Crustless Coconut Pie
1 ¾ C. sugar
4 eggs, well beaten
½ C. flour
¾ tsp. baking powder
Pinch salt
1 C. flake coconut
½ stick margarine, melted
1 tsp. vanilla
2 C. milk
Mix well and pour into 9”, greased pie plates. Bake at 325º for 30 minutes.
German Chocolate Pie
3 eggs
1 C. sugar
2 rounded T. flour
1 stick margarine
1 German chocolate bar
1 C. chopped nuts
1 – 9” unbaked pie shell
Preheat oven to 350º. Melt margarine and German chocolate bar over low heat. Beat eggs, sugar and flour; add melted chocolate and margarine, mix well and stir in nuts. Pour into pie shell, bake 30-40 minutes. Cool thoroughly before cutting.
Zesty Lemon Pie
1 C. graham cracker crumbs
3 T. powdered sugar
3 T. butter, melted
6 egg yolks
2 (14 oz.) cans sweetened condensed milk
1 C. fresh lemon juice
1 C. whipping cream
2 T. powdered sugar
Garnishes: lemon slices, fresh mint leaves
- Preheat oven to 350º. Stir together first 2 ingredients; add butter, stirring until blended. Press mixture on bottom and up sides of 9” deep-dish pie plate. Bake 10 minutes. Let cool completely on a wire rack (about 30 minutes).
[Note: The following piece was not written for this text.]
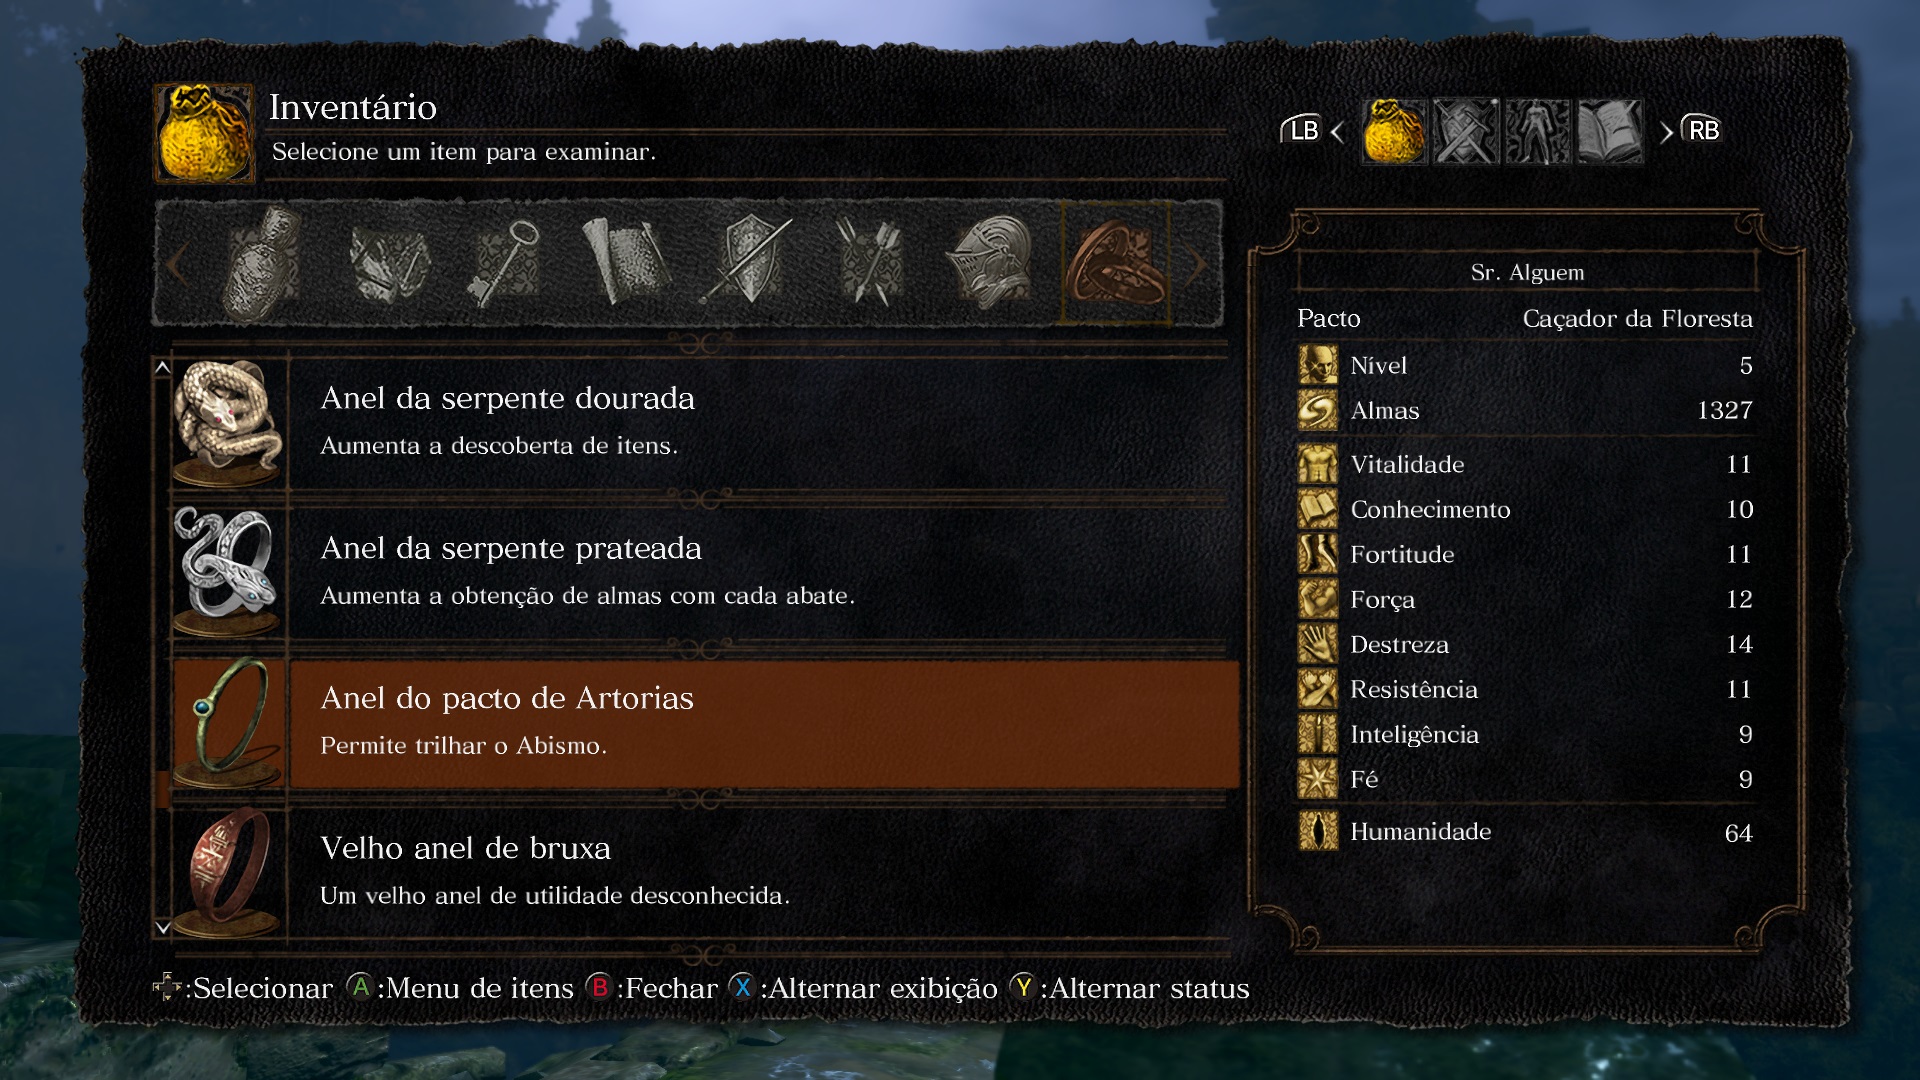Choose the rings category icon

click(x=1115, y=264)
- Whisk together eggs yolks, sweetened condensed milk and lemon juice. Pour into prepared crust.
- Bake at 350º for 15 minutes. Let cool completely on a wire rack (about 1 hour). Cover and chill 4 hours.
- Beat whipping cream at high speed with an electric mixer until foamy; gradually add powdered sugar, beating until soft peaks form; dollop over chilled pie. Garnish, if desired.
Lemonade Pie
1 (12 oz.) can evaporated milk
2 (3.4 oz.) pkg. lemon instant pudding mix
1 T. lemon zest
2 (8 oz.) pkg. cream cheese, softened
½ tsp. vanilla
1 (12 oz..) can frozen lemonade concentrate, thawed
1 (9”) ready-made graham cracker pie crust
Thawed frozen whipped topping
Garnish: crushed lemon drop cookies
- Whisk together evaporated milk and next 2 ingredients in a bowl 2 minutes or until mixture is thickened.
- Beat cream cheese and vanilla at medium speed with an electric mixer until fluffy. Add lemonade concentrate, beating until smooth; add milk mixture, and beat until blended. Pour into crust. Cover and chill 8 hours or until firm. Dollop each slice with whipped cream topping.